Although not named as a Defendant in the TIG I, NAS, or Clarendon Actions, on September 21, 2010, Marsh filed a Motion for Leave to Intervene as a defendant in those actions. (Doc. # 68.) Magistrate Judge Chang issued an order granting that unopposed motion on October 25, 2010. (Doc. # 93.) On November 3, 2010, Marsh filed a Consolidated Substantive Joinder to the motions to dismiss pending in those three actions. ("Marsh Joinder," Doc. # 99.) On December 1, 2010, TIG filed an Opposition to Marsh's Consolidated Substantive Joinder. (Doc. # 104.) Marsh filed a Consolidated Reply in Support of its Consolidated Substantive Joinder on December 8, 2010. ("Marsh Joinder Reply," Doc. # 112.)
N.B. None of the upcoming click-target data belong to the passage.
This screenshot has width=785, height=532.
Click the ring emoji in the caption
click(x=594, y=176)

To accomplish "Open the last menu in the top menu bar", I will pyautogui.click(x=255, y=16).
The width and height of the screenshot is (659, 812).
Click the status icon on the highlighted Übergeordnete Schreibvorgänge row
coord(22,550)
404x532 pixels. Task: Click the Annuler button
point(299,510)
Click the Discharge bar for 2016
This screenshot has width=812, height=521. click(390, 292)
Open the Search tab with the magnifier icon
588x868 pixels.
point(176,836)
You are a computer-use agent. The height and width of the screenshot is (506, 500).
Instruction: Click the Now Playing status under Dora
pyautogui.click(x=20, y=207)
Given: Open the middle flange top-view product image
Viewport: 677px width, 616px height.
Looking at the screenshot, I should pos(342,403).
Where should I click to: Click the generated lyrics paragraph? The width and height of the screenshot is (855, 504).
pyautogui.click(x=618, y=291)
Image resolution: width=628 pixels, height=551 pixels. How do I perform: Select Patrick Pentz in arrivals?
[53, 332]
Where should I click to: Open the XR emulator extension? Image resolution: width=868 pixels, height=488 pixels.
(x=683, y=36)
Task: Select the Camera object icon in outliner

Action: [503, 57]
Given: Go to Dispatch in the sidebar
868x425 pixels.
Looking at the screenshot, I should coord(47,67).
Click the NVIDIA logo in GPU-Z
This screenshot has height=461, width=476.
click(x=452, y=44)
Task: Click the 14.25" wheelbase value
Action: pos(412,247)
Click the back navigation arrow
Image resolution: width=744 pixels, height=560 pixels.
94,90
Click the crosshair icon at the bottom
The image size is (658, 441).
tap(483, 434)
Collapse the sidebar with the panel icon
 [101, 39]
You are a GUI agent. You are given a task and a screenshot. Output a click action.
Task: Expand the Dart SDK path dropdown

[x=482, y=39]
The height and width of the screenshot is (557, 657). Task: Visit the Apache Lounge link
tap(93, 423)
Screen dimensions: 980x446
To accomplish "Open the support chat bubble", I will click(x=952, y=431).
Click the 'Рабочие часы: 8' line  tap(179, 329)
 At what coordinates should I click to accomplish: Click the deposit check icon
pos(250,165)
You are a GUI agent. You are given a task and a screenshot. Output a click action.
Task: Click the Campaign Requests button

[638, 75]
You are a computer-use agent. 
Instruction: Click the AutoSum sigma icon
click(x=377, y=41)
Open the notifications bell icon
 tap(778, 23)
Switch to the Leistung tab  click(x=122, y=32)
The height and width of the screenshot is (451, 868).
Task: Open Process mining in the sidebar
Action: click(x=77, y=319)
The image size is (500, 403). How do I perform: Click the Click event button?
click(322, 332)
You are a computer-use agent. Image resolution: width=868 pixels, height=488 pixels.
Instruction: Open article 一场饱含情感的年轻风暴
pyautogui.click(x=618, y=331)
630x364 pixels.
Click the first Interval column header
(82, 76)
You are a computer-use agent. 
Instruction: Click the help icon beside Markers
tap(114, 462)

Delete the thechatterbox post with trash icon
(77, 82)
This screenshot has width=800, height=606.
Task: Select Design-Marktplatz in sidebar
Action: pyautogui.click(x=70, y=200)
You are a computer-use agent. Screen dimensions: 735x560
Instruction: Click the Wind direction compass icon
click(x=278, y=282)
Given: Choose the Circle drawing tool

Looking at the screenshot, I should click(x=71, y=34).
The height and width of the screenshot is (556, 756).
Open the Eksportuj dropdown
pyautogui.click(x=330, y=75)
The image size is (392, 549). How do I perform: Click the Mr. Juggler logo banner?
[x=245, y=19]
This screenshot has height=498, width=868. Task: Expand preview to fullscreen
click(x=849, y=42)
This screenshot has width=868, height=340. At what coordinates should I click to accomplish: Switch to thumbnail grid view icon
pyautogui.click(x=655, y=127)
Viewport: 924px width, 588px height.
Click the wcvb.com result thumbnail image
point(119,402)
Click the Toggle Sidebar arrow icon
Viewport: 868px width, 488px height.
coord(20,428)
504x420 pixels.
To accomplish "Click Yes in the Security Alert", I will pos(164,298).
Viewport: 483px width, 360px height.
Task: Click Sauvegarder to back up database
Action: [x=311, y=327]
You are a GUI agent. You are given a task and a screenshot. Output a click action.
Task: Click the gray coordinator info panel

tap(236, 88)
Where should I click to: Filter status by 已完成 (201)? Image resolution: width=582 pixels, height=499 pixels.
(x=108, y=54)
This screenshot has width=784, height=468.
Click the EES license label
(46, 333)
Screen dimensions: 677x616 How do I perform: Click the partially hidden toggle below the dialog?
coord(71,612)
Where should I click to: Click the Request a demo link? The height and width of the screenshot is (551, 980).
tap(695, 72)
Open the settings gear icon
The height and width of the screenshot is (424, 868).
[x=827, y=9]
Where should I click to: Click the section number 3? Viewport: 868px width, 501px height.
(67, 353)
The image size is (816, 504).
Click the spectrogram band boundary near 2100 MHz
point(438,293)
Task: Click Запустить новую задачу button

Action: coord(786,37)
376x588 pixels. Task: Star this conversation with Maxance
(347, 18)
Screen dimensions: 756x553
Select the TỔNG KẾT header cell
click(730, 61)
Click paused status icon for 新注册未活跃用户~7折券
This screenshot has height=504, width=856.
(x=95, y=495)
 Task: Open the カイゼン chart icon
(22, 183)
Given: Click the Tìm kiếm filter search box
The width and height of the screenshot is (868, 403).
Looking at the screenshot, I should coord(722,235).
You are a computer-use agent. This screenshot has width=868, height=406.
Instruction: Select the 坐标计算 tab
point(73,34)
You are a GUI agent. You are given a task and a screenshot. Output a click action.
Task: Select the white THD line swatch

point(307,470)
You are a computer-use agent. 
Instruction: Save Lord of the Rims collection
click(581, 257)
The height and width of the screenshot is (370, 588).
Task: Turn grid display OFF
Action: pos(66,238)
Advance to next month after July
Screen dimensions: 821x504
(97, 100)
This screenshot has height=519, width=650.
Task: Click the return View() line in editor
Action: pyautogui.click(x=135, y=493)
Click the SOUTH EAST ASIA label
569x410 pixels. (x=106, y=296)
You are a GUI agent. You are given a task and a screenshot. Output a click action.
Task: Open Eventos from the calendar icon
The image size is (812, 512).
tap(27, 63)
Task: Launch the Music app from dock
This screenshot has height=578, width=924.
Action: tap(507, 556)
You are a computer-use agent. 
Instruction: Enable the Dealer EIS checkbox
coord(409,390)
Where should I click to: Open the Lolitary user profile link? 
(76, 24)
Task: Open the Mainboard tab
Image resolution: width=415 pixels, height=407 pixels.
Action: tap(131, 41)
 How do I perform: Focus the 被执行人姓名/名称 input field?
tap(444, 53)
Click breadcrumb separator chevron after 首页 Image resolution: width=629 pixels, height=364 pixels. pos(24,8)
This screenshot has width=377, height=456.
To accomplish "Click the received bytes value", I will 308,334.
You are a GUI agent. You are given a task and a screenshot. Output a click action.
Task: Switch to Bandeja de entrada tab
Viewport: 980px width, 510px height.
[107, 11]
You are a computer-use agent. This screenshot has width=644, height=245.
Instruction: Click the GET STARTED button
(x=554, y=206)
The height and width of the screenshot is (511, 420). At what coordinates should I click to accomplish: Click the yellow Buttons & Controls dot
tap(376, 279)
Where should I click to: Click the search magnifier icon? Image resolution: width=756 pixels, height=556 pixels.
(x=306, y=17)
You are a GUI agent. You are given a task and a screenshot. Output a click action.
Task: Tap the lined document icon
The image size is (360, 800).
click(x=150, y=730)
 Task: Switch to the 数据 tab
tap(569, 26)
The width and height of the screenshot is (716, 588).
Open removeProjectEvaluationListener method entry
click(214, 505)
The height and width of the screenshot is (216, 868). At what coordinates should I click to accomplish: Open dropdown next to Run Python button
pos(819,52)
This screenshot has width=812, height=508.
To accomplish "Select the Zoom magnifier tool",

Clarendon's Opposition to the Motion to Dismiss Clarendon and the Foundations Joinder is also an Opposition to Marsh's Consolidated Substantive Joinder. (See Doc. # 105.)

E. Federal Court Lawsuit Filed by TIG Insurance Company Against Foundations ("TIG II Action")

On October 5, 2010, TIG filed a Complaint in this Court for declaratory relief against Defendant Foundations ("TIG II Complaint"). ("TIG II Compl.," Cv. No. 10-00575, Doc. #1.) As set forth above, Haseko Homes, Inc. is the named insured under a Coverage Plus Excess Liability Policy issued by TIG, Policy Number XLB9152516, for the period of November 5, 1997 to November 5, 2001 ("TIG Excess Policy"). (Id. ¶ 13.) The TIG Excess Policy provides "excess commercial general liability coverage to an insured for that portion of the insured's covered ultimate net loss in excess of the applicable limits of underlying insurance." (Id.) Foundations is an insured under the TIG Excess Policy pursuant to an Owner Controlled Insurance Program put into place by Haseko. (See MTD TIG II at 5-6.) In August 2010, Foundations tendered its defense in theAlvarez, Steadfast, and Simpson Actions to TIG. (TIG II Compl. ¶ 14.) TIG contends that its defense obligation can only be triggered by the exhaustion of the underlying policies set forth in the Schedule of Underlying Insurance in the TIG Excess Policy as well as by exhaustion of any other insurance available to an insured. (Id. ¶ 16.) TIG also asserts that it has no duty to indemnify until the limits set forth in the Schedule of Underlying Insurance are exhausted through payment of claims covered by the TIG Excess Policy. (Id. ¶ 17.) TIG seeks a declaratory judgment that it has no duty to defend and no duty to indemnify Foundations in the Alvarez, Steadfast, and Simpson Actions. (Id. ¶¶ 24, 28.)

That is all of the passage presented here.